[Pixel coordinate grounding data]
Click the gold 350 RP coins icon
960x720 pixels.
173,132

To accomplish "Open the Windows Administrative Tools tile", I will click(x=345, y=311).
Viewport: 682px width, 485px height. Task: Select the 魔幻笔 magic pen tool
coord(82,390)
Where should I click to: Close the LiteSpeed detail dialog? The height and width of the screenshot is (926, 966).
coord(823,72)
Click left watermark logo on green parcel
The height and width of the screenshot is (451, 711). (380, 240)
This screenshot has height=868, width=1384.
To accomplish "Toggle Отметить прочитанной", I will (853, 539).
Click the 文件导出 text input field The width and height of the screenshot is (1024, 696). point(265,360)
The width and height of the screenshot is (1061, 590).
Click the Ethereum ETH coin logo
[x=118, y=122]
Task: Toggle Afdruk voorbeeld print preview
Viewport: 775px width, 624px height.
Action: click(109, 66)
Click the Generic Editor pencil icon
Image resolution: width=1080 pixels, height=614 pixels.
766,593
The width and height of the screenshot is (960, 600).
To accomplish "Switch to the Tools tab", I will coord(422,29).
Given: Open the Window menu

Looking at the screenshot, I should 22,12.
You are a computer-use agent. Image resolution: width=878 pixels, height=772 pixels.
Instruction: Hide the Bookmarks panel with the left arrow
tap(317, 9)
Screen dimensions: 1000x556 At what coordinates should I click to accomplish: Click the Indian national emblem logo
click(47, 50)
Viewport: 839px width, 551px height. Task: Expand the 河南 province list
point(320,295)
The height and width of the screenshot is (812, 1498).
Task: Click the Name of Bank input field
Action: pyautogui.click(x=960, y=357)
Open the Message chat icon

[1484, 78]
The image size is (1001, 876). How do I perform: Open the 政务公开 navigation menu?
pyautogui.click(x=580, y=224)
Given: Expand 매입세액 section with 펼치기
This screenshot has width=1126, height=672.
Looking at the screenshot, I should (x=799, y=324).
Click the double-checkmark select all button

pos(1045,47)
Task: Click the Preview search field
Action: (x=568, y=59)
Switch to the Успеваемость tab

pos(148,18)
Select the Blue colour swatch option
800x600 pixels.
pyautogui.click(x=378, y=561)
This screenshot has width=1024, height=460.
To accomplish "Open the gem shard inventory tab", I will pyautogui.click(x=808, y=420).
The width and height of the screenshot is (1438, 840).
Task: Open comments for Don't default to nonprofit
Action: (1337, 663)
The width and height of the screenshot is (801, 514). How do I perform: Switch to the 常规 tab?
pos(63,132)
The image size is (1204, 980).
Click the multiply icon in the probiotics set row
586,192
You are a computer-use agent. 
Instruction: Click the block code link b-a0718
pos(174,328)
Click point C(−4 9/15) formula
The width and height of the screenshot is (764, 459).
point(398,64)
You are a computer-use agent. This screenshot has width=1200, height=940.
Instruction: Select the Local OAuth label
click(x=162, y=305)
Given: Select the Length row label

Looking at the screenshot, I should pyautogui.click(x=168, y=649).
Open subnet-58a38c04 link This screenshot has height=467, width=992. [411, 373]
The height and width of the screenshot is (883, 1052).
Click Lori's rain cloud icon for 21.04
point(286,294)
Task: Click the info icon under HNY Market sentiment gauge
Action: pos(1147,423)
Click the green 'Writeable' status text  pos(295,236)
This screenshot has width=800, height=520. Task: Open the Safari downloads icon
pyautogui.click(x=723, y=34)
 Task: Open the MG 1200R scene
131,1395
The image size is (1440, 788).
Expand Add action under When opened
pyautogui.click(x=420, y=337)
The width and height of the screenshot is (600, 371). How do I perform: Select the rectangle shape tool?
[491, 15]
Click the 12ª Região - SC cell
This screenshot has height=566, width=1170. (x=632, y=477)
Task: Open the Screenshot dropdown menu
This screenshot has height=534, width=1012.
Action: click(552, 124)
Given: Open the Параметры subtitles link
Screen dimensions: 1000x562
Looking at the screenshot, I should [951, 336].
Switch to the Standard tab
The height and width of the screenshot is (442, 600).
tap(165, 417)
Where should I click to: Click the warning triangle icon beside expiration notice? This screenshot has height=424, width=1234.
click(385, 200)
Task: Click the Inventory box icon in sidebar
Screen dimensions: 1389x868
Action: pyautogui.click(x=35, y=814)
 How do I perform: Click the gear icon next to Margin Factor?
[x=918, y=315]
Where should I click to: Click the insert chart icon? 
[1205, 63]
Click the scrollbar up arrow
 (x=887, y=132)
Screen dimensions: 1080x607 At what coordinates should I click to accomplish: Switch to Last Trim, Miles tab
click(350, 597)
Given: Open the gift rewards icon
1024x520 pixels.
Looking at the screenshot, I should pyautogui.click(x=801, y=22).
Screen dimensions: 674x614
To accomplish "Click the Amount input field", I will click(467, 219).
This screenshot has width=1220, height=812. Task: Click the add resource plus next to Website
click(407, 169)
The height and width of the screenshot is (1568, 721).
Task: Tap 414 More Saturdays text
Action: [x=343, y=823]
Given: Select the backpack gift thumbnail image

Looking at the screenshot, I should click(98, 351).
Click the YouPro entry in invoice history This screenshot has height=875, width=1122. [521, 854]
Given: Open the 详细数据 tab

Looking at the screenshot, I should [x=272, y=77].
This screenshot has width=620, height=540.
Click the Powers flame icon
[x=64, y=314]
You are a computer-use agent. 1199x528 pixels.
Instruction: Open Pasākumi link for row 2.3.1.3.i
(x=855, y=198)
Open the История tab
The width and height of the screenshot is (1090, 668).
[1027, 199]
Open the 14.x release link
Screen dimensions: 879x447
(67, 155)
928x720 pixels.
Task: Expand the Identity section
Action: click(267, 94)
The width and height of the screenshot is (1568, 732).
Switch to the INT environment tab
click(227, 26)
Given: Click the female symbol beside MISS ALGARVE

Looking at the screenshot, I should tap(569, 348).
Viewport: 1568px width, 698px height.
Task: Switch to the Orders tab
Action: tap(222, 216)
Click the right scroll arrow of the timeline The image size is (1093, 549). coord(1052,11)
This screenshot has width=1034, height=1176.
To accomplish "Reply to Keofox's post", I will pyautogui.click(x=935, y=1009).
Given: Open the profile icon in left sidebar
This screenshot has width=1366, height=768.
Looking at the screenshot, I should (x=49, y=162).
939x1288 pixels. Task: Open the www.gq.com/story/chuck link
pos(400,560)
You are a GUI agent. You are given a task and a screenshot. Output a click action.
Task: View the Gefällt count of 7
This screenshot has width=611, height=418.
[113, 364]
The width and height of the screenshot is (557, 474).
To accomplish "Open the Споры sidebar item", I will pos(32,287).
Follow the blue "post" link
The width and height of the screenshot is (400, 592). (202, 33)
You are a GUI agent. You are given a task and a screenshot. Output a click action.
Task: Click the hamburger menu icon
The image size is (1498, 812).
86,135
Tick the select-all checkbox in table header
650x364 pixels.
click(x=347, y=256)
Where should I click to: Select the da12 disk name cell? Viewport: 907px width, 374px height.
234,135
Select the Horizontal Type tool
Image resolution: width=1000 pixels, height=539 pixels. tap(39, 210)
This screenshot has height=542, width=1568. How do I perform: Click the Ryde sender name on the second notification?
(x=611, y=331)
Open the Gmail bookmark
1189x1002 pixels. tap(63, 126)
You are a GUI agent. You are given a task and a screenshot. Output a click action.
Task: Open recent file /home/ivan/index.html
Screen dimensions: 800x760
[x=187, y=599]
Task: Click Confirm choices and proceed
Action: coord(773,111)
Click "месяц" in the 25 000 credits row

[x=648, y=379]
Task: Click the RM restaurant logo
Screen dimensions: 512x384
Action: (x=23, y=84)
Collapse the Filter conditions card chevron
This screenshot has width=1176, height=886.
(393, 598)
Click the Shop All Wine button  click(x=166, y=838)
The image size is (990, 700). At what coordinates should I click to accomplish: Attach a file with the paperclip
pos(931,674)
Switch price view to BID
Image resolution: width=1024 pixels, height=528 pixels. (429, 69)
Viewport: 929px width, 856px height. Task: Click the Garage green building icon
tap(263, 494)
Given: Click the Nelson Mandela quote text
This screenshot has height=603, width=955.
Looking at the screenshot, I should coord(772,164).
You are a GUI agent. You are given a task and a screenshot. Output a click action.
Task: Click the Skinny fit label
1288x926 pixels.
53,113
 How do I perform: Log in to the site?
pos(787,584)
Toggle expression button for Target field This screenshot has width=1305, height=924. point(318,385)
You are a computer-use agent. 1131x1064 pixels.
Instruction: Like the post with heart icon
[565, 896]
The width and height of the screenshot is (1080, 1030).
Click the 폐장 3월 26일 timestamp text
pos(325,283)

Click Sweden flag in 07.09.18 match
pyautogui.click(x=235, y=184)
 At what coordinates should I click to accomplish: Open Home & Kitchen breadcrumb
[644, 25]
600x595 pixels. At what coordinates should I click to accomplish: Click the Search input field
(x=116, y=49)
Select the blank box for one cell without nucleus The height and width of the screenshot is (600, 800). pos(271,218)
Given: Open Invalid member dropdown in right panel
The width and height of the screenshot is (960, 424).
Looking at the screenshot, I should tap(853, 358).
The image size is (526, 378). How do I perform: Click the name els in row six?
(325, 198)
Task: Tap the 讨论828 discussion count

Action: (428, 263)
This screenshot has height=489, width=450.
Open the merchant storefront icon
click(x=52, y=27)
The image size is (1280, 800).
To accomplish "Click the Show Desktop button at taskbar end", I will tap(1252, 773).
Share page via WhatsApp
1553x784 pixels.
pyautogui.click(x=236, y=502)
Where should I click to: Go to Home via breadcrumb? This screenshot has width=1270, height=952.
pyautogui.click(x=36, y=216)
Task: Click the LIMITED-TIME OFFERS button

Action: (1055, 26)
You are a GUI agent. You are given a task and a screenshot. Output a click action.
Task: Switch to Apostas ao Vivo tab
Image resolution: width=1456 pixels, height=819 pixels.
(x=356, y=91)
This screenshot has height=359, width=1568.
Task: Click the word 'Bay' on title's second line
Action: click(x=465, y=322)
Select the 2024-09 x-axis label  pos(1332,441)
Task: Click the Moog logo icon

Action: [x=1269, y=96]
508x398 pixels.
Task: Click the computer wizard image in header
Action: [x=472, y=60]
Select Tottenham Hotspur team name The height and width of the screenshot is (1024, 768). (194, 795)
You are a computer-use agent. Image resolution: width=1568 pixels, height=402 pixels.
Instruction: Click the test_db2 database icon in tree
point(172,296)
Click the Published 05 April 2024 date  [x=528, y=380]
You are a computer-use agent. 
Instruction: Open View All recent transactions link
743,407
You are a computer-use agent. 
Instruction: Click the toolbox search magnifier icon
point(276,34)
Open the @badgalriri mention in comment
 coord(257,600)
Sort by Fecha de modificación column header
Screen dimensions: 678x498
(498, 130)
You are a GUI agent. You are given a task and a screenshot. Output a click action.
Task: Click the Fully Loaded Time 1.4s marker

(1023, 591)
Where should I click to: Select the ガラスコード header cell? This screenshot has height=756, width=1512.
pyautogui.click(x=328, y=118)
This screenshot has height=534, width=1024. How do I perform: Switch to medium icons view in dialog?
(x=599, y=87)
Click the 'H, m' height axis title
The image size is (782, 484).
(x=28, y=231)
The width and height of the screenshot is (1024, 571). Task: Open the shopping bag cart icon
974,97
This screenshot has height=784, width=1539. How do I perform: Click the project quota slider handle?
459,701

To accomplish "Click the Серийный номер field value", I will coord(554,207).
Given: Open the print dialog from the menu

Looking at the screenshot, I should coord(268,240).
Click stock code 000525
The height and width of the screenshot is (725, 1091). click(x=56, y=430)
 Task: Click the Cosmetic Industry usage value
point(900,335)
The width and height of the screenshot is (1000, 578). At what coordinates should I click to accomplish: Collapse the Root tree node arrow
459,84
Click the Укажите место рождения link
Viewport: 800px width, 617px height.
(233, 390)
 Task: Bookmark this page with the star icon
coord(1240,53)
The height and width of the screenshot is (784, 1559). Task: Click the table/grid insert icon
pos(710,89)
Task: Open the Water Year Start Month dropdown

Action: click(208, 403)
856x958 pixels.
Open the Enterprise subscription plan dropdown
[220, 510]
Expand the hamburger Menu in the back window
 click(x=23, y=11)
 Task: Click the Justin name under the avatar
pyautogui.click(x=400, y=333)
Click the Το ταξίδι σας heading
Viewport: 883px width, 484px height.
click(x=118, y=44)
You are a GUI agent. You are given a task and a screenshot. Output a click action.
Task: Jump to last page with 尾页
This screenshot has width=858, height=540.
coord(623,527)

Exercise aim:
Lines with "Toggle" in them are what the answer must contain; copy each from the records above.

Task result:
To accomplish "Toggle Отметить прочитанной", I will (853, 539).
Task: Toggle Afdruk voorbeeld print preview
Toggle expression button for Target field This screenshot has width=1305, height=924. point(318,385)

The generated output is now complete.